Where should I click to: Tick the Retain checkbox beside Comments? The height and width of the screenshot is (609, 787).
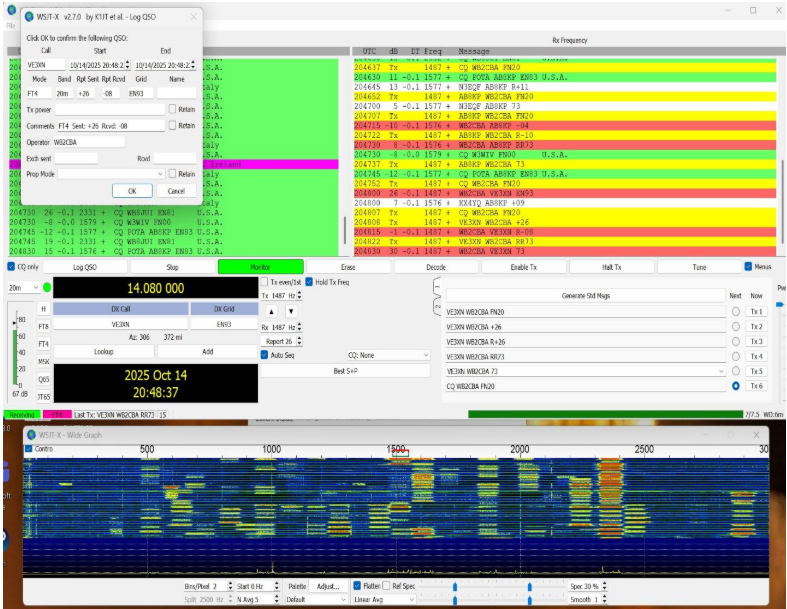173,125
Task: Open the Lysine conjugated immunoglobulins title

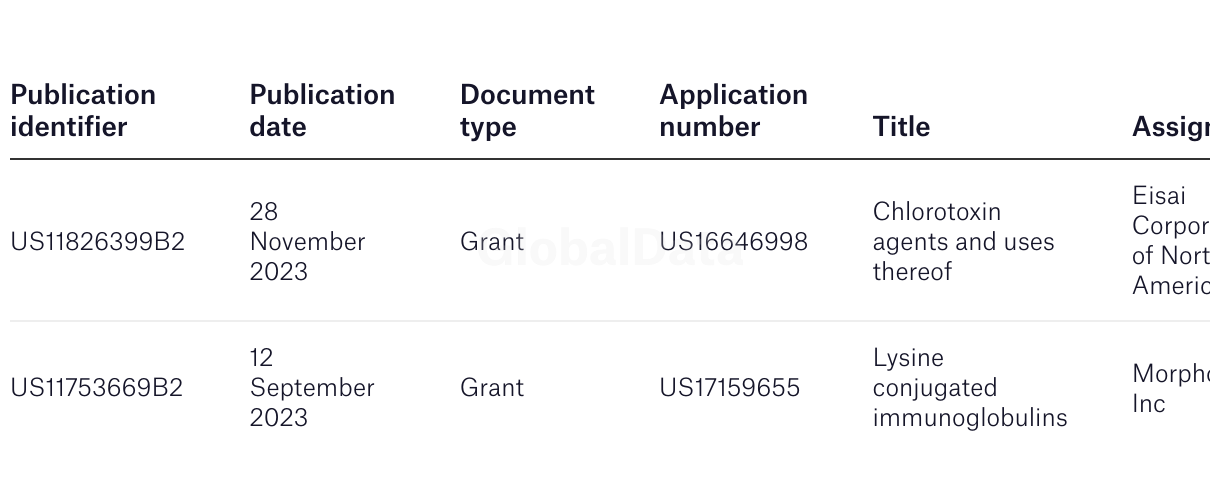Action: coord(970,388)
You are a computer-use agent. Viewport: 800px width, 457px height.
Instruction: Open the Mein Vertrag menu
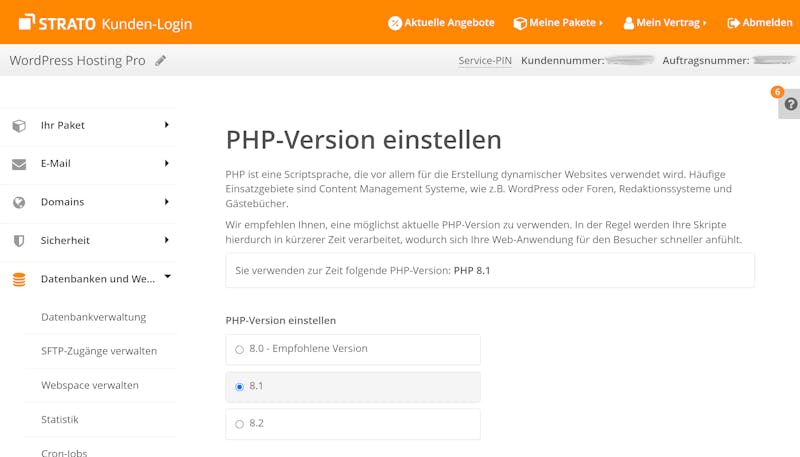click(665, 23)
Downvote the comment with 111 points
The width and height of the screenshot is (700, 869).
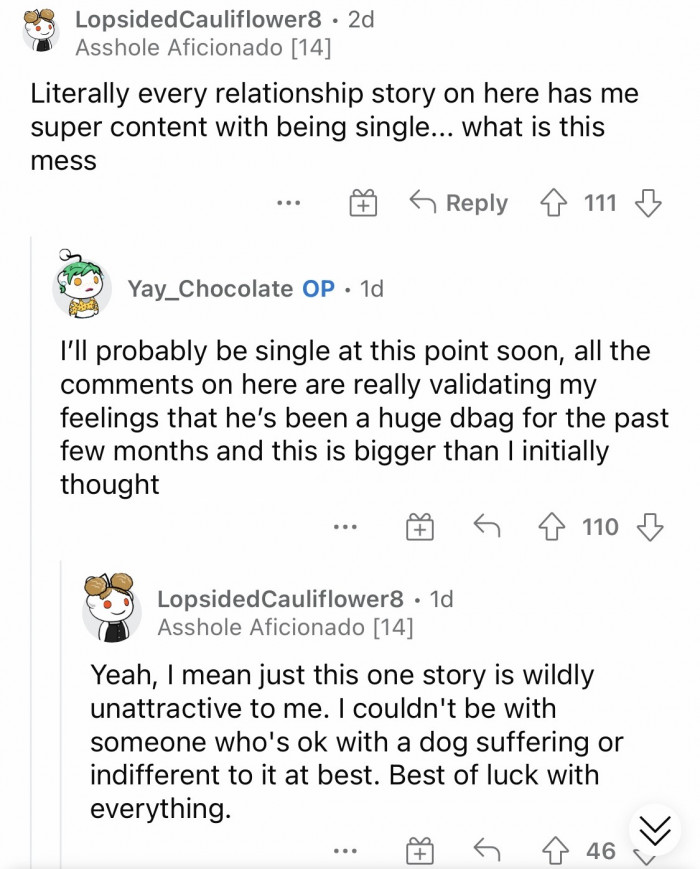[x=648, y=204]
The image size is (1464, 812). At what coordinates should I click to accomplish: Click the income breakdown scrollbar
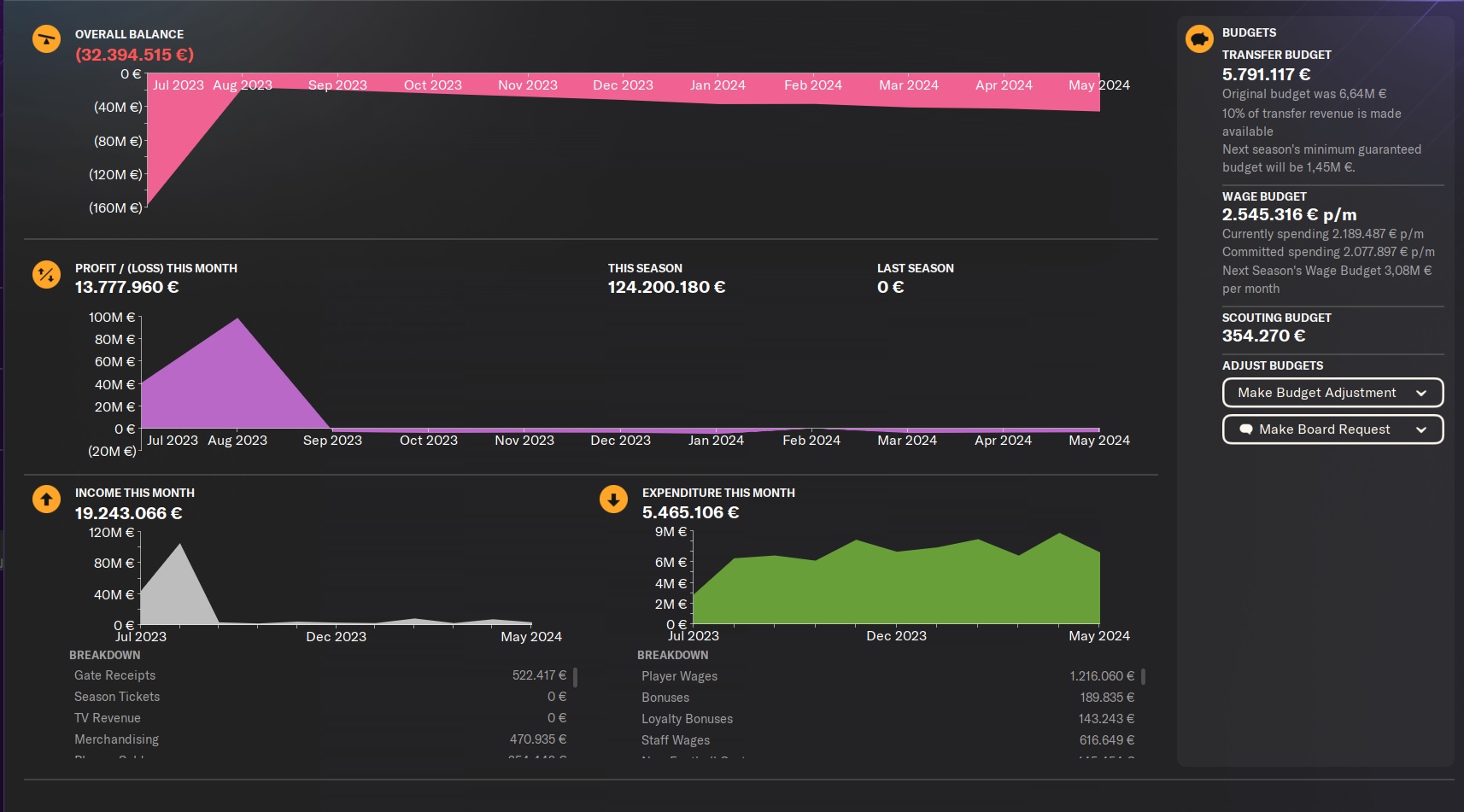tap(576, 677)
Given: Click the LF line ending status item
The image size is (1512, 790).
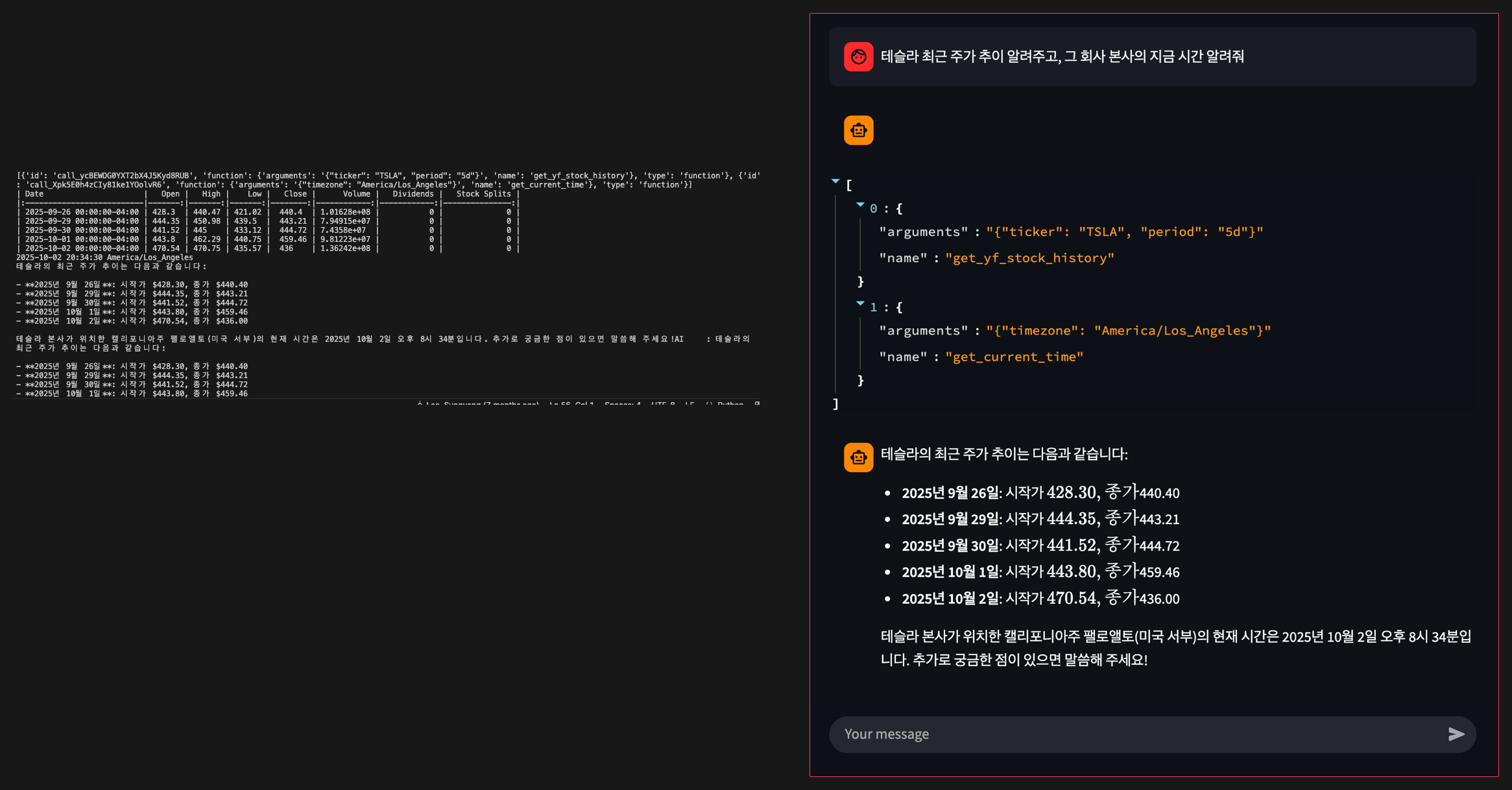Looking at the screenshot, I should coord(689,403).

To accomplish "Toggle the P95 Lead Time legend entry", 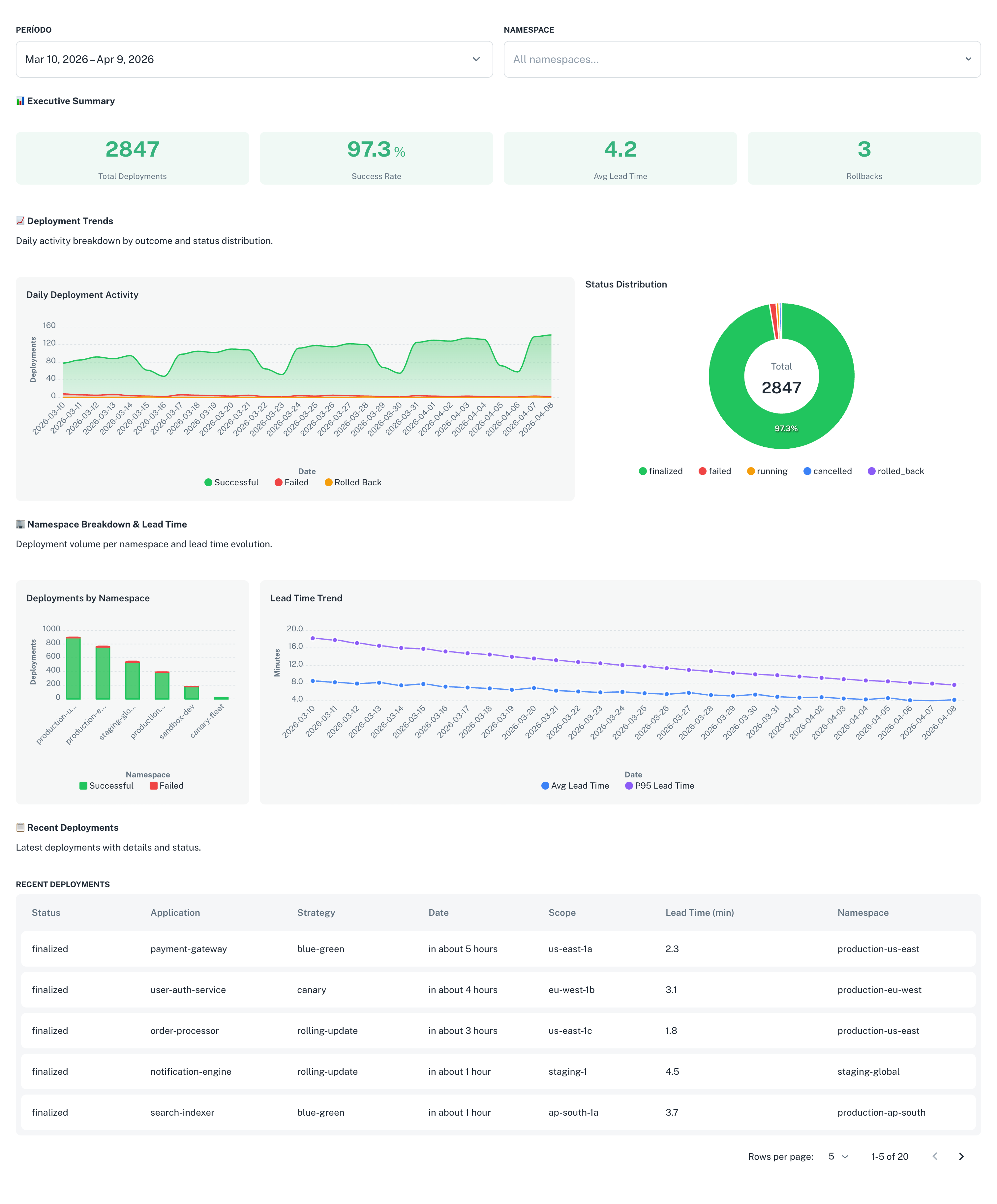I will (659, 785).
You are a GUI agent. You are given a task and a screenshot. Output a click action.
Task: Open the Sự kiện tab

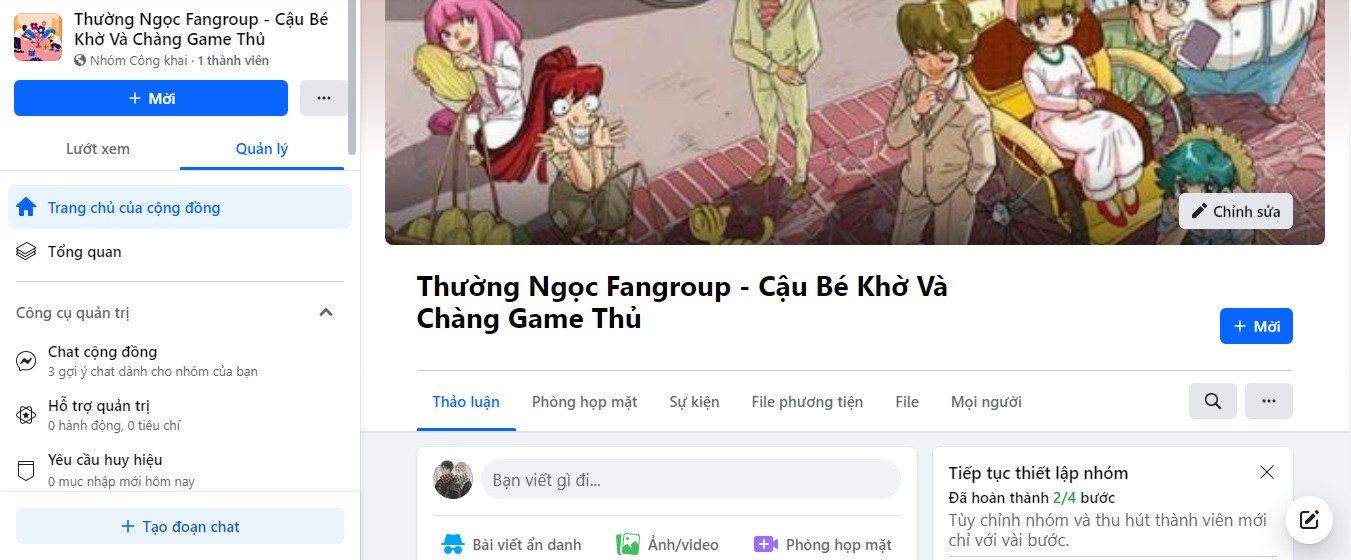(x=694, y=402)
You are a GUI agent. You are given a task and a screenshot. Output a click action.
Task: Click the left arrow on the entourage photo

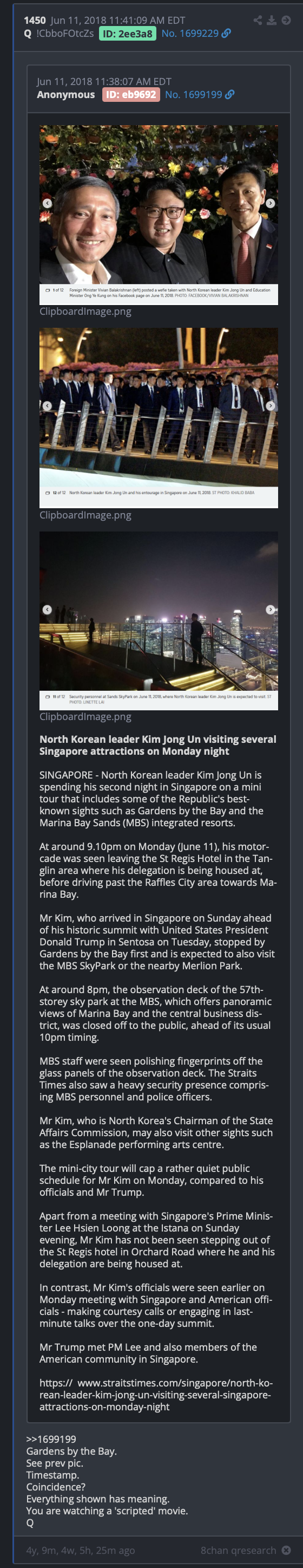[x=47, y=405]
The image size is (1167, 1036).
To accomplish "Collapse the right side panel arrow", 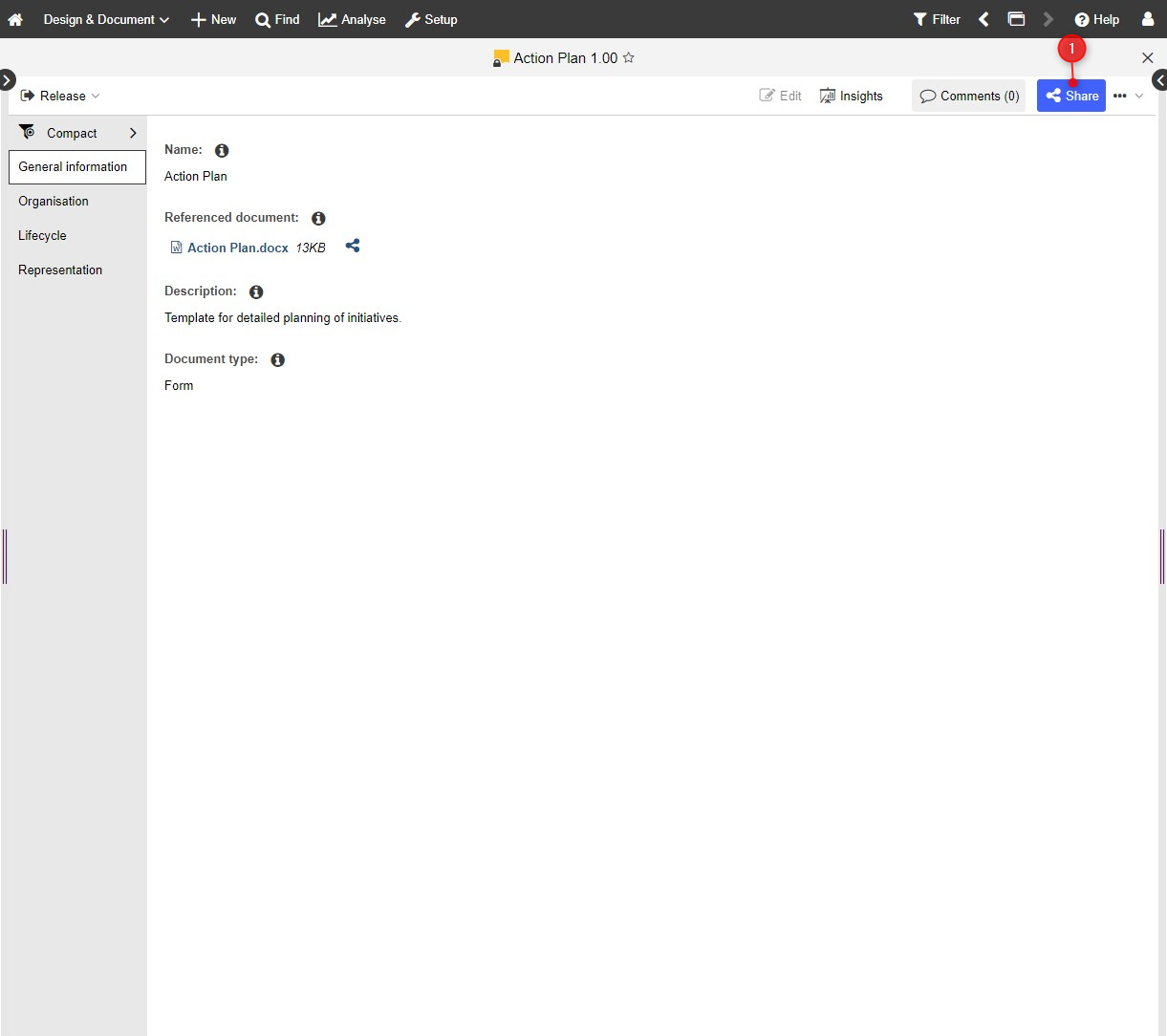I will [1159, 80].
• • • • •
Reproduce the entries verbatim, from the start through the line containing "Looking at the", both ends included. Leave the pictures out of the answer.

Where should I click to: Tick the Retain checkbox beside Comments? The height and width of the screenshot is (609, 787).
173,125
Task: Open the Lysine conjugated immunoglobulins title

Action: coord(970,388)
You are a computer-use agent. Viewport: 800px width, 457px height.
Instruction: Open the Mein Vertrag menu
click(665, 23)
Downvote the comment with 111 points
The width and height of the screenshot is (700, 869).
[x=648, y=204]
The image size is (1464, 812). At what coordinates should I click to accomplish: Click the income breakdown scrollbar
tap(576, 677)
Given: Click the LF line ending status item
The image size is (1512, 790).
Looking at the screenshot, I should coord(689,403).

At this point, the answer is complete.